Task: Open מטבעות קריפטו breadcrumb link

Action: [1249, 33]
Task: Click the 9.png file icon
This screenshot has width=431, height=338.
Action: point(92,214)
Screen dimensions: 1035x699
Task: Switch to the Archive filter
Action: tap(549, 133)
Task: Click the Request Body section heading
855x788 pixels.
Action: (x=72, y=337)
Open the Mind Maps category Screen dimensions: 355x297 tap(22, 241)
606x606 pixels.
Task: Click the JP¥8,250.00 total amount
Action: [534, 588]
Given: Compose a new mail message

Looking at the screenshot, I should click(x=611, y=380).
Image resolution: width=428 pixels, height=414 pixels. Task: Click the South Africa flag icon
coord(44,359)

▸ WHAT NEEDS TO BE DONE
What you give back should be exactly the lines from the one with "Given: Compose a new mail message" through the final line of the listing, and no others.

▸ RESULT
Given: Compose a new mail message

Looking at the screenshot, I should click(x=611, y=380).
Image resolution: width=428 pixels, height=414 pixels. Task: Click the South Africa flag icon
coord(44,359)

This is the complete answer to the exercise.